Desde o rompimento da barragem de Fundão em Mariana, no dia 5 de novembro de 2015, como membro da diretoria do Comitê da Bacia Hidrográfica do Caratinga, afluente do Rio Doce, tenho acompanhado as consequências da maior tragédia ambiental da história do Brasil. Foram mais de 40 bilhões de litros de lama despejados em cima do Distrito de Bento Rodrigues, matando ali 19 pessoas. A lama despejada pela Samarco provocou uma infinidade de impactos socioambientais-econômicos em várias cidades e povoados localizados a jusante de Mariana. Investiguei in loco a catástrofe provocada não só naquele distrito mas também em vários pontos da calha do Doce inclusive em sua foz, na Praia de Regência (ES).

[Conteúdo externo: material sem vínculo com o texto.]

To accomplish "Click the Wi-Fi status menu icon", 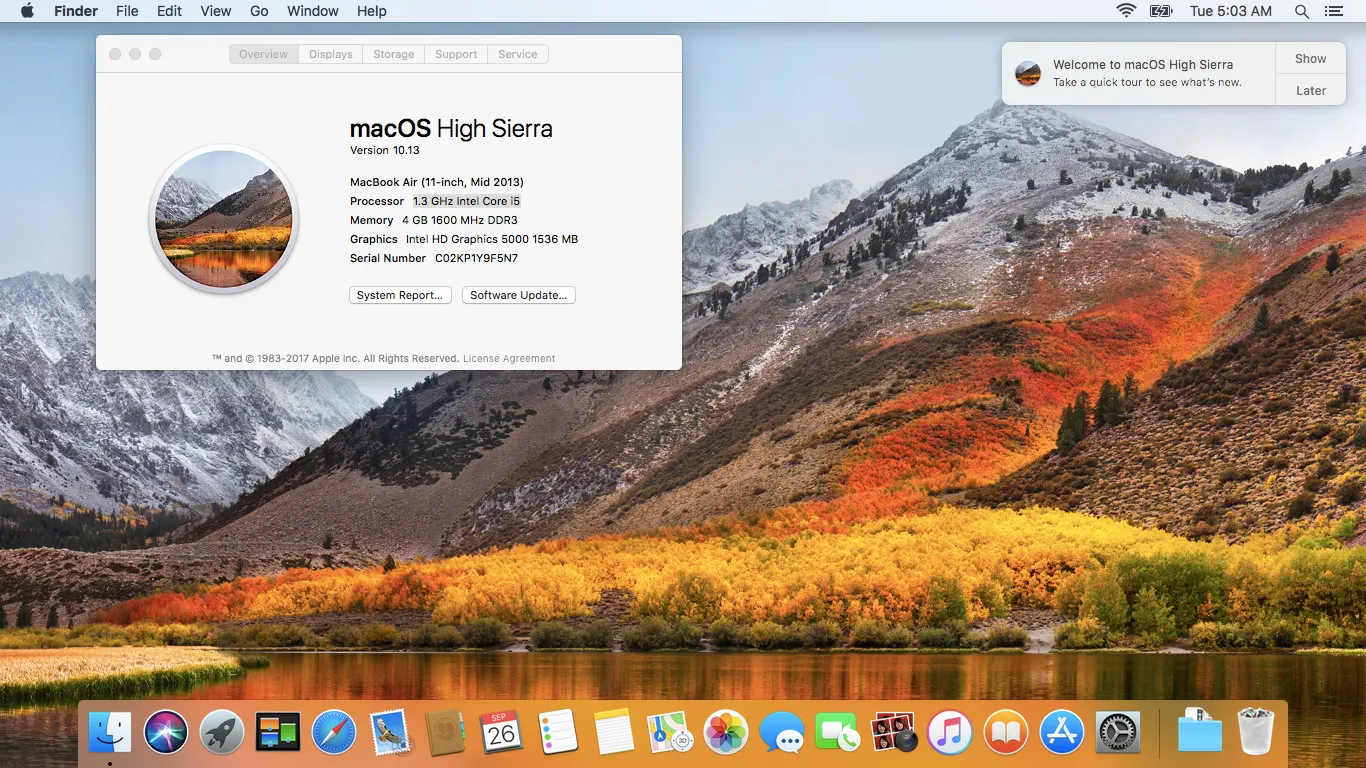I will click(1126, 11).
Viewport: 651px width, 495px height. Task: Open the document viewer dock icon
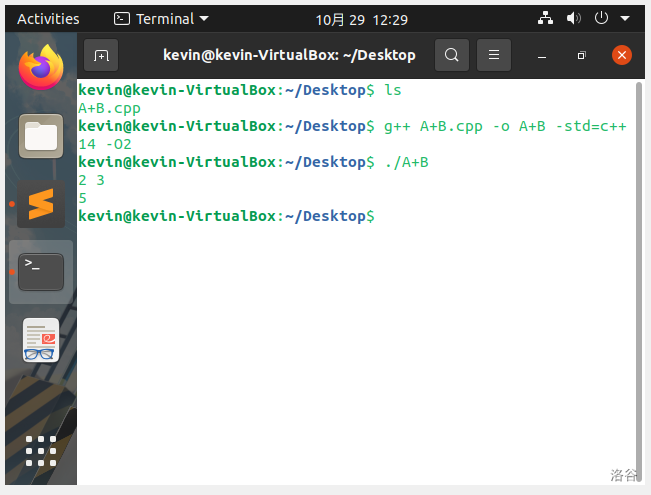click(40, 340)

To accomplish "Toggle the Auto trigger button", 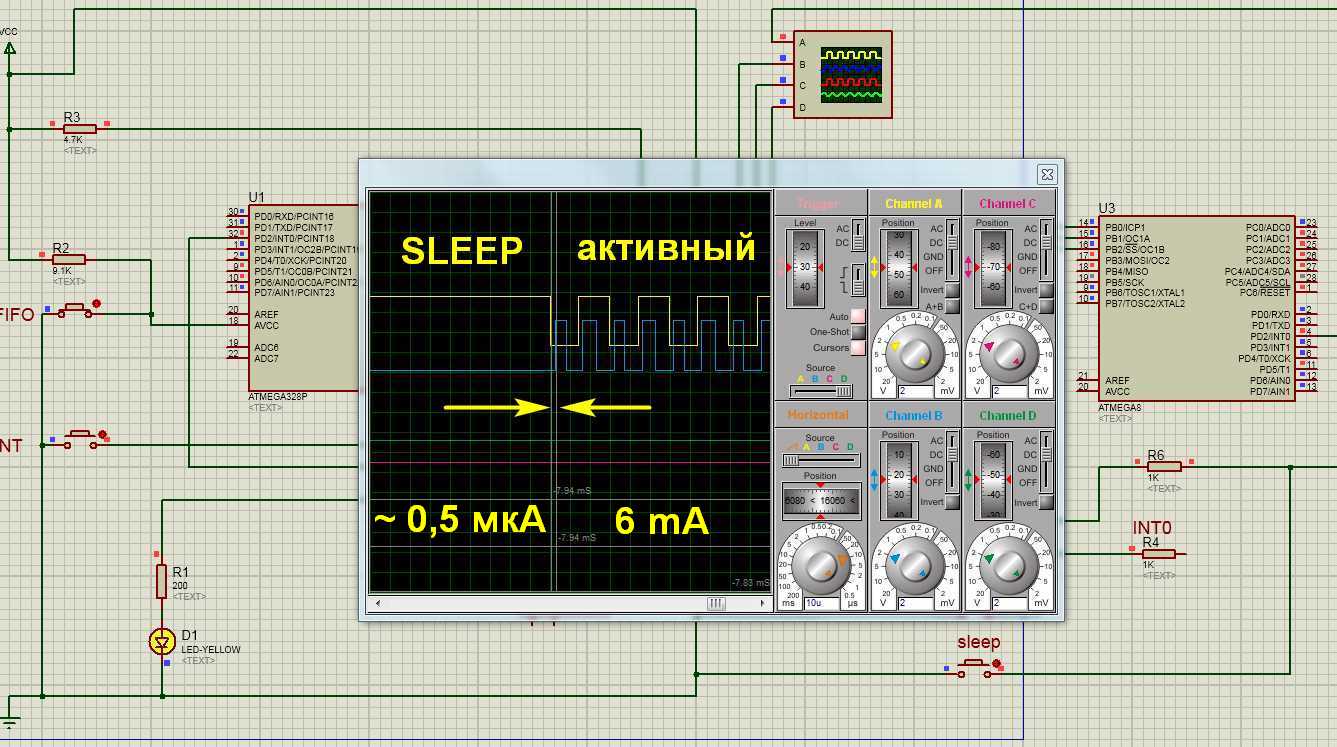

Na verdade, o que aconteceu nos rios da Bacia do Rio Doce foi uma tragédia anunciada. A diretoria da Samarco deveria ter ouvido o aconselhamento do engenheiro Joaquim Pimenta de Ávila, projetista da barragem do Fundão. Em depoimento à Polícia Federal, Ávila afirmou que, desde 2014, alertava à diretoria da Samarco que a situação da barragem era muito grave e necessitava de providências urgentes e maiores do que a empresa estava tomando. Desgraçadamente pedido, e as orientações do projetista não foram levadas em consideração!

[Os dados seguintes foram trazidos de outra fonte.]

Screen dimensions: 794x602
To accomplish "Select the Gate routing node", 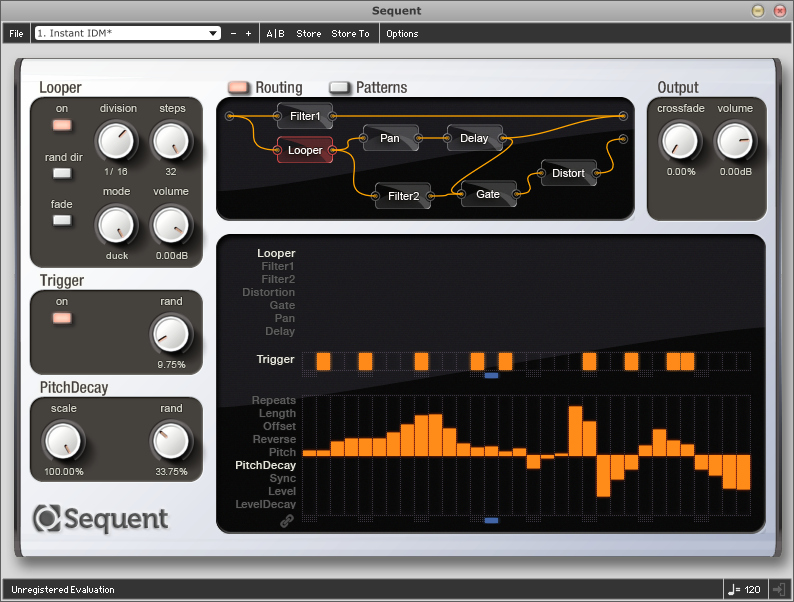I will 488,194.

Passado um ano do rompimento da barragem, o que se constata, entre outras questões, é um verdadeiro pesadelo de lama, de incúria técnica e administrativa e descaso por parte dos órgãos públicos que concederam o licenciamento ambiental. As águas do Rio Doce, bem como as do mar, a 650km do local da tragédia, continuam muito avermelhadas por ainda seguirem recebendo a lama vinda de Mariana. O rejeito de minério despejado nas margens dos rios e que não foi retirado pela mineradora – são milhares de toneladas – pode agravar, ainda mais, o desastre, porque o período de chuvas na região, já iniciado e que vai até final de março, traz sérios riscos de que a lama volte a poluir novamente os cursos d’água, mate peixes e fauna marinha e corte o abastecimento de água em várias cidades, prejudicando sobremaneira a população ribeirinha. Há outro agravante, porque a Samarco ainda não conseguiu estancar totalmente a lama que continua descendo de Fundão.
Trabalho com questões ambientais há mais de 30 anos e jamais imaginei um dia ter que conviver com uma catástrofe desta magnitude! Depois de lutar por décadas pela preservação do nosso Rio Paraibuna, quis o destino que, agora, como integrante da diretoria do CBH-Caratinga, fizesse parte da triste história deste belo rio (Doce), que, agora, “chora lágrimas de sangue” por imprudência de uma empresa capitalista que coloca o lucro acima de tudo! Que os (i) responsáveis por tudo isso sejam exemplarmente punidos de acordo com a legislação vigente.